Magmeal offers an alternative solution to fishmeal, which has become increasingly expensive and unsustainable in a world where growing populations are leading to increased consumption. “Fishmeal is a great product but it is not very sustainable,” says Drew. “[Globally] 50% of all the fish that we take out of the sea, doesn’t end up on our plates. It goes towards making a thing called fishmeal and fishmeal is a really good animal feed.”
But there are problems with fishmeal, particularly for African farmers and especially with prices going up 5% a month for the past three months according to Drew. Besides the carbon footprint and diesel costs of transporting fishmeal from the coast across Africa, Drew says that the main problem with using fishmeal for small scale farmers in Africa is they cannot rely on a solid supply chain.
“What that means is if you take an inland farmer in Zim, or in Zambia, or in the Congo, their fish meal has to come from the sea and they are a hell of a long way from the sea. Because it is Africa, people can’t afford to keep large store houses. That’s just not how the continent works, unlike America … So I think one thing that is really key is that it’s alleviating the fear of that supply chain because one of the beauties of magmeal is that you produce it where it’s needed,” says Drew.
So how is magmeal made? It starts with a fly cage full of flies, which Drew and his colleagues have researched how to mate and collect the eggs at an industrial level. “It takes about four days for us to collect eggs out of flies that have just emerged from their pupae. We collect the eggs, we hatch the eggs over night in an incubator and then we lay them out on a food source,” explains Drew. “Three days later the larvae (or maggots) weigh 280 times more than they did three days before … then we harvest them and we then have buckets and buckets of wriggling larvae and those larvae are then dried and turned into a meal and it is as easy as that. The whole process is about 10-12 days long and it’s really easy to do at small-scale.”
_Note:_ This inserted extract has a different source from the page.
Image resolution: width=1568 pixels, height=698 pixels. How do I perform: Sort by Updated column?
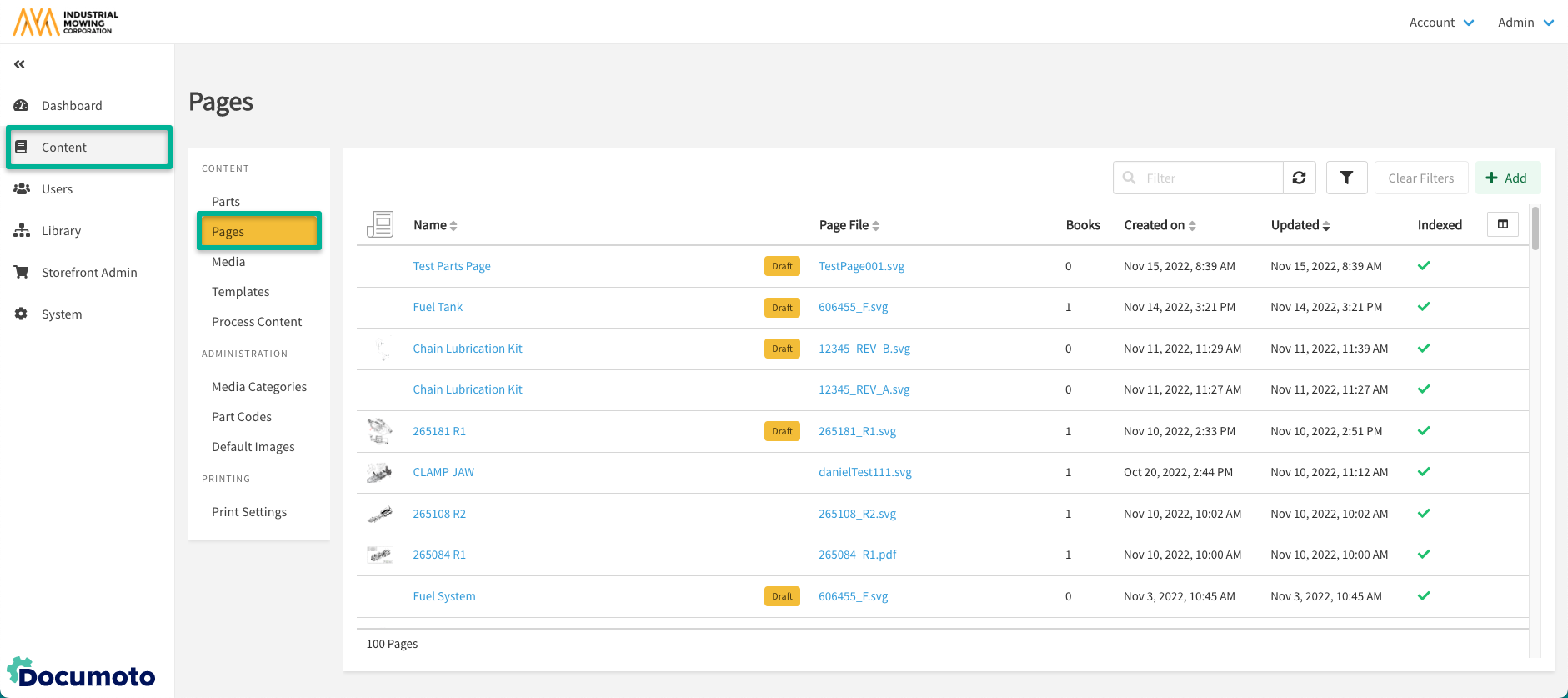click(x=1300, y=225)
Food sources for the larvae include abattoir blood, which Drew and his team currently use in the magmeal production process. However, they are researching the use of human faeces to produce larvae as part of an environmental programme commissioned under the Bill and Melinda Gates Foundation.
“One of the things that we are putting together is a domestic unit that people can use in poor areas to generate income from making larvae to produce chickens for them to sell,” continues Drew. “And for the back of rich people’s kitchens to make them feel good that they are recycling their kitchen waste in a nice little thing called the bug barrel, which is like a sort of worm bin, but on steroids.”
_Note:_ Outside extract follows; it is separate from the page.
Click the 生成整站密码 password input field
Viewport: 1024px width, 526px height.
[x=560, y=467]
AgriProtein Technologies has also partnered with Sanergy, a Kenyan sanitation and waste removal company that distributes toilets to local entrepreneurs to rent out in slums. The human waste collected from this can then be sold as a food source for the larvae. Drew says this can then be used to produce two and a half products. The first being the maggots that can be sold as a protein feed, and the second is a soil conditioner, which is not as effective as fertiliser, but is nevertheless useful in farming. The “half product” refers to a larvae oil that can be extracted from maggots. Drew says it is similar to linseed and can be used as a heating oil, among other things. However, the extraction process has not been perfected, and it remains a half product in Drew’s opinion.
“The protein feed industry for animals is a US$70 billion industry a year,” says Drew. “We don’t in any way expect to be the industry replacement as a company. We would like to kick-start a new industry and exist alongside it. For us to be a player in that new industry would be great. Many people will come and copy what we have started and that is fine. We welcome that because they will help us roll out across the world. Will it be competition? Yes, but the market is so vast that it will be a long time till we are treading on each other’s toes.”
In spite of the environmental and economic opportunities maggot farming holds, Drew says he is being very cautious. “We are taking our time to industrialise and commercialise that process of fly laying as you have to be fairly careful on our planet when you start to industrialise things because you can really bugger things up really seriously, as they did in the early days with chicken production and cow production.”
However, the opportunities maggot farming holds for African poultry and pig farmers cannot be ignored. With production costs relatively low, magmeal can be a cheap alternative for fishmeal on the continent. Drew, with an entrepreneurial mind, also pointed out that maggots, while feeding, can produce temperature of up to 45 degrees by themselves. “We could run heating pipes through our maggots to heat our water,” adds Drew, highlighting just another potential use of maggots.